[PROBLEM TO SOLVE] Pick out each line in the listing below that contains the word "Select" and copy those lines. Only matches with the same capitalization count.

[RECORDS SUPPLIED]
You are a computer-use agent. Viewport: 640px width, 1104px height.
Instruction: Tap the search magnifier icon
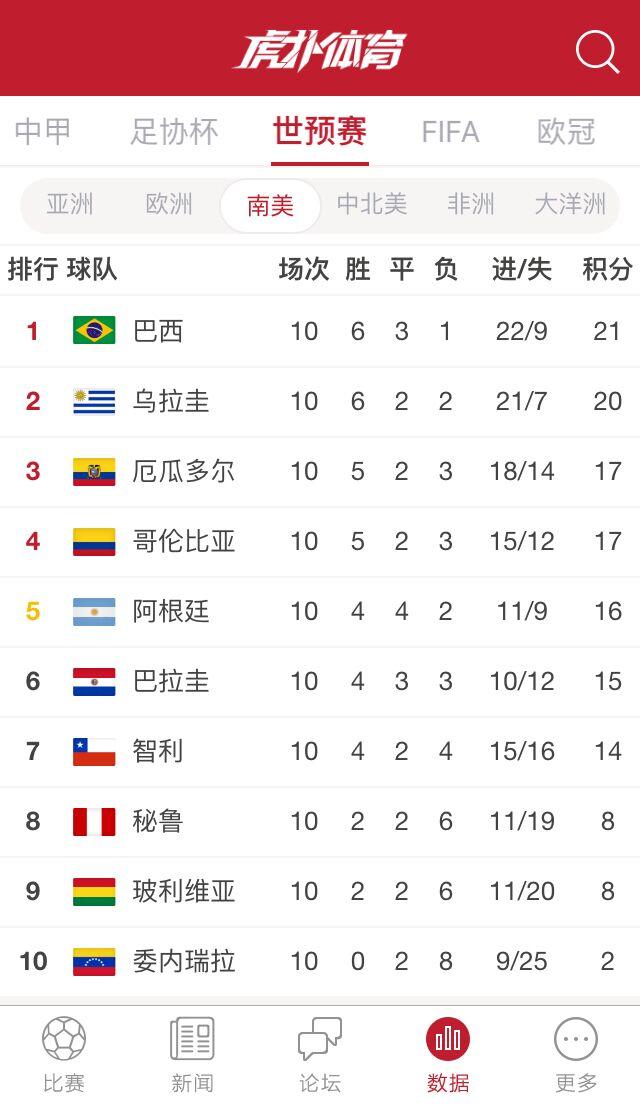pos(597,51)
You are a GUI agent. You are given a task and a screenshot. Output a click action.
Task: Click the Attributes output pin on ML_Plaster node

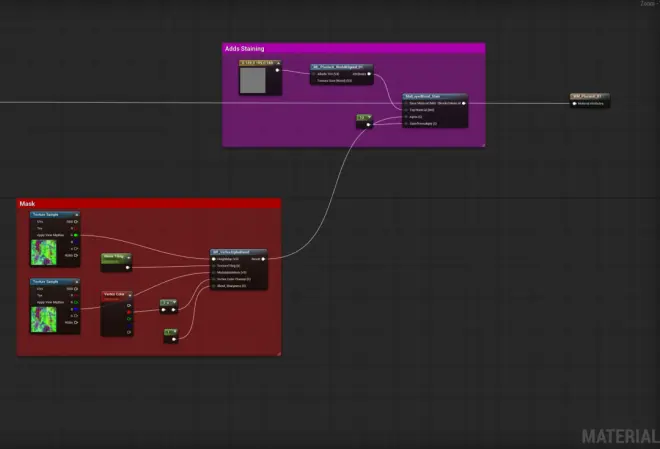[x=369, y=74]
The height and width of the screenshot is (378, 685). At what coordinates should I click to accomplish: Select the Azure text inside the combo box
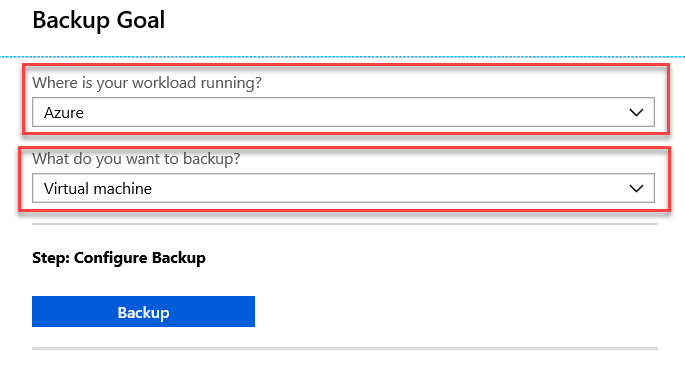click(x=64, y=113)
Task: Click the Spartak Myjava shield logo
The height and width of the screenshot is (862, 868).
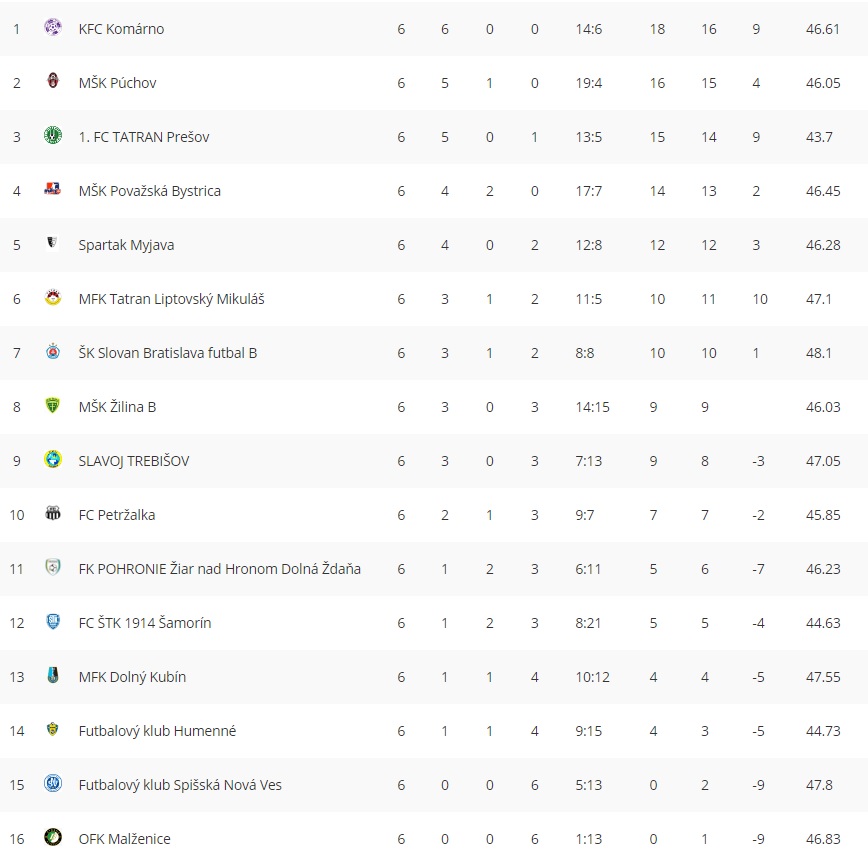Action: point(53,244)
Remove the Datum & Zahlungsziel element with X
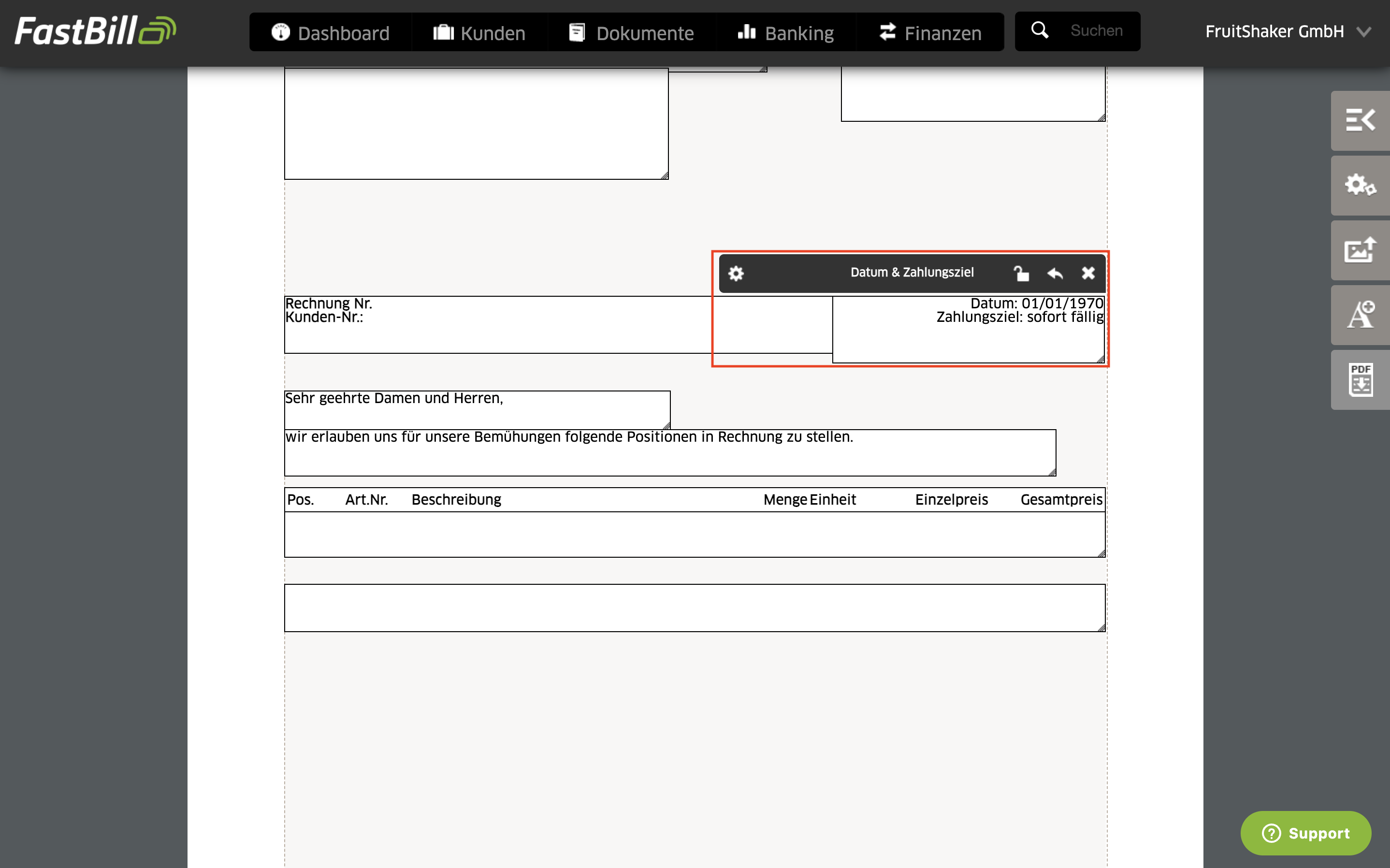The image size is (1390, 868). click(x=1088, y=273)
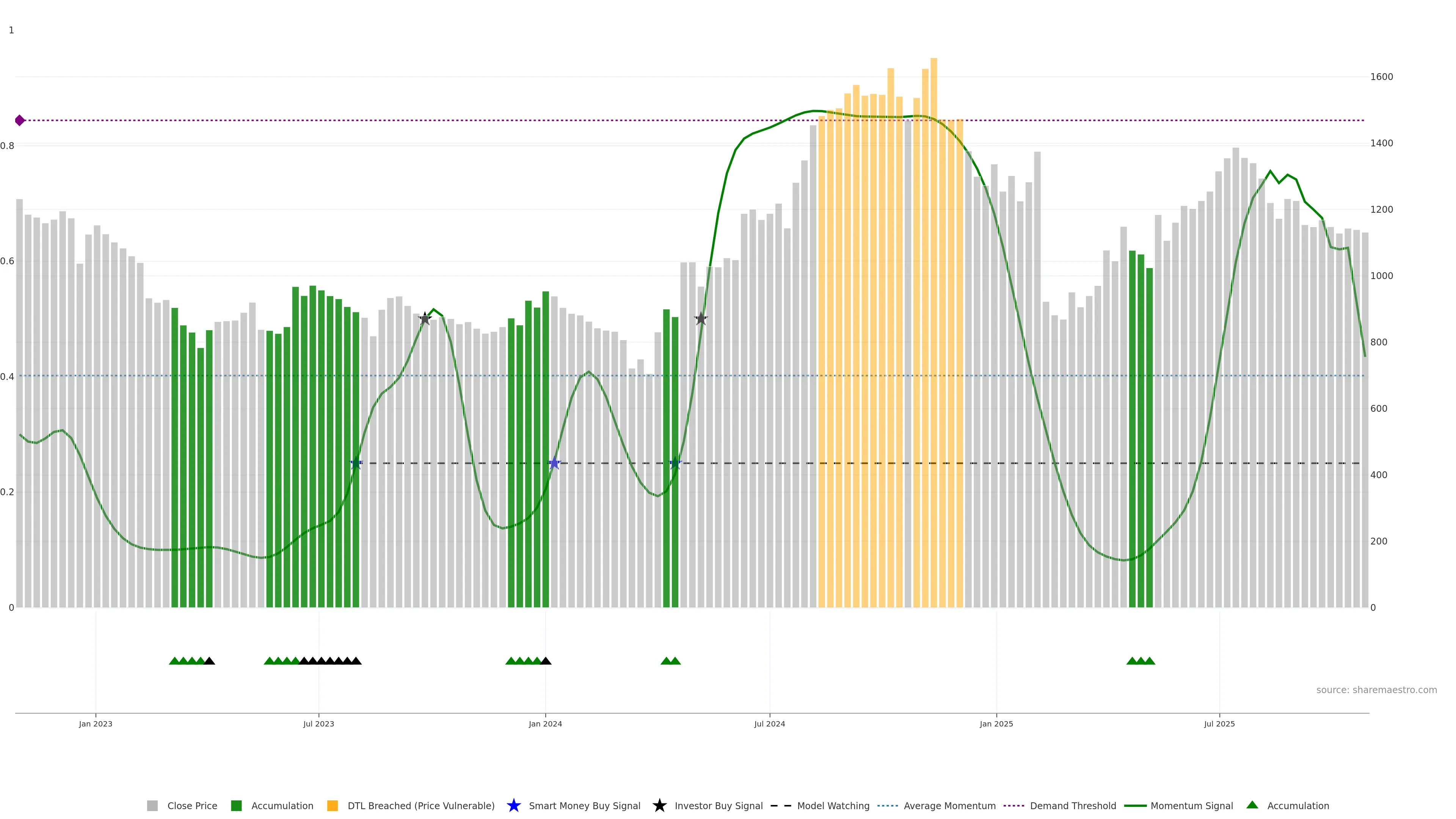This screenshot has height=819, width=1456.
Task: Toggle the Model Watching legend entry
Action: pos(833,806)
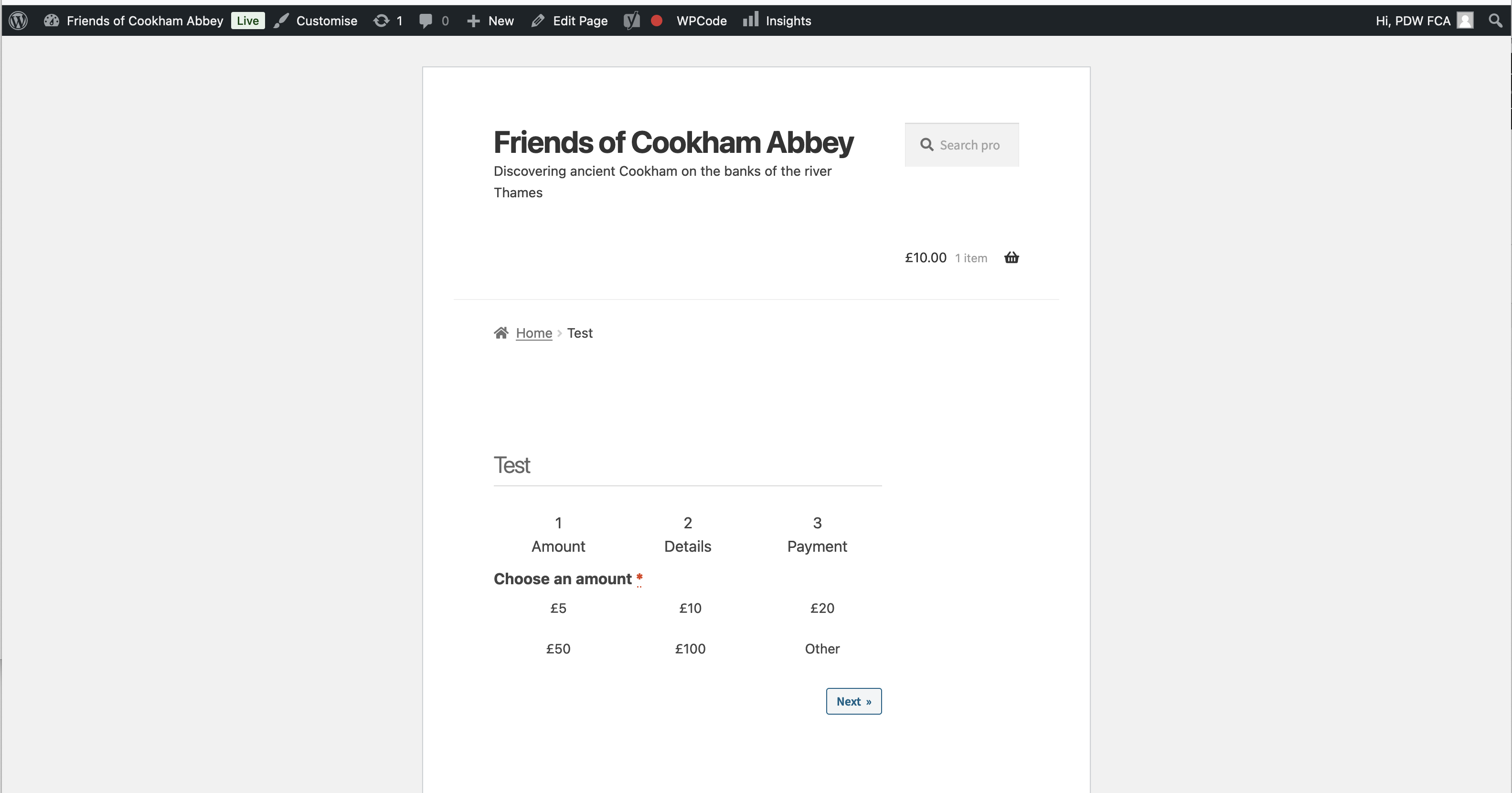Go to the Details step tab
This screenshot has width=1512, height=793.
pyautogui.click(x=687, y=534)
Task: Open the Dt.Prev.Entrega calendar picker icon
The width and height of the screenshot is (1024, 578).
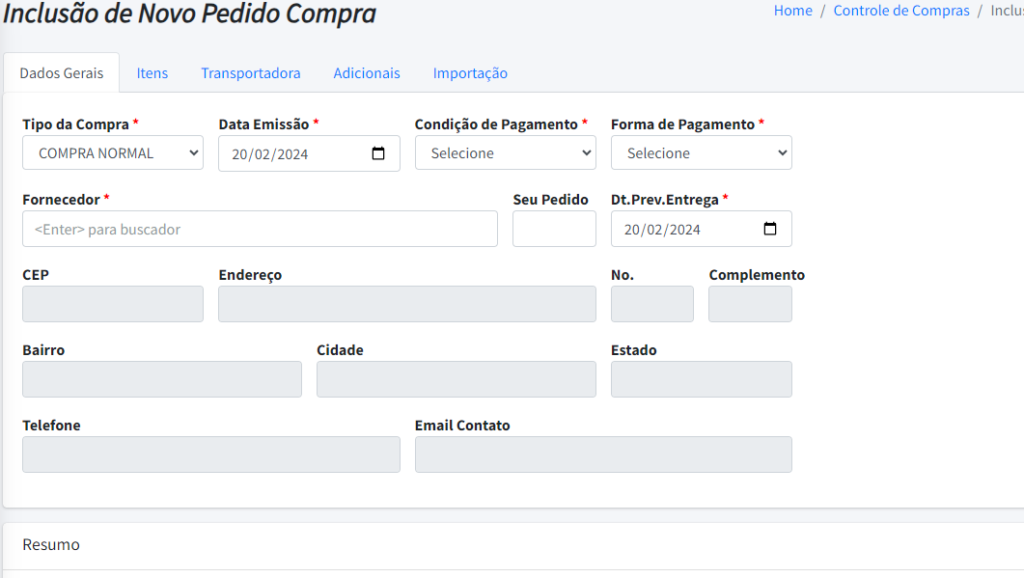Action: (x=770, y=229)
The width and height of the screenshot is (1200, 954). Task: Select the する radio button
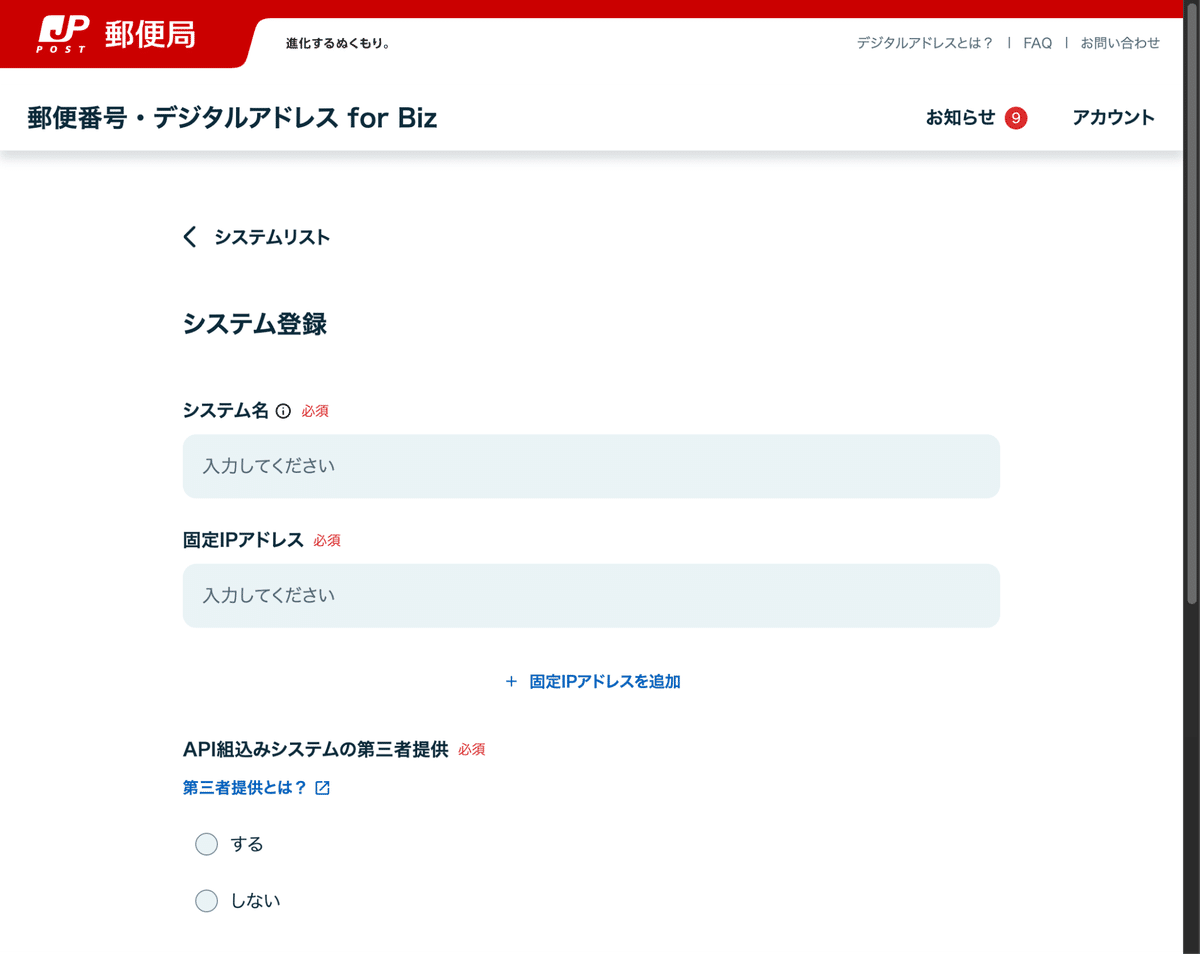[206, 844]
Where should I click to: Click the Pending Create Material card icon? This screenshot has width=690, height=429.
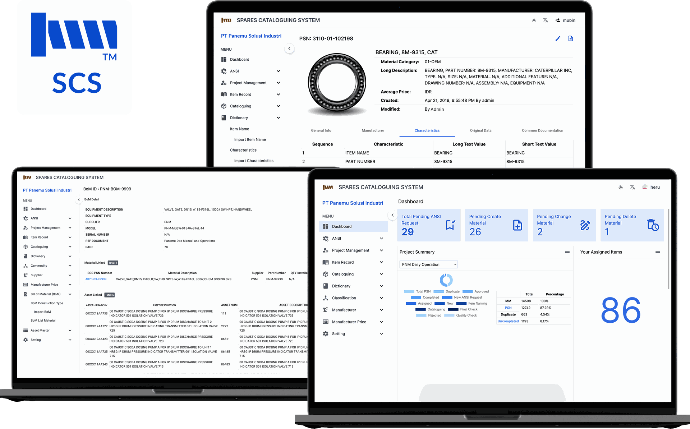pyautogui.click(x=516, y=225)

[THE RESPONSE]
The height and width of the screenshot is (378, 685). At what coordinates should I click to accomplish: Select the Azure text inside the combo box
The width and height of the screenshot is (1200, 954). Task: Select the する radio button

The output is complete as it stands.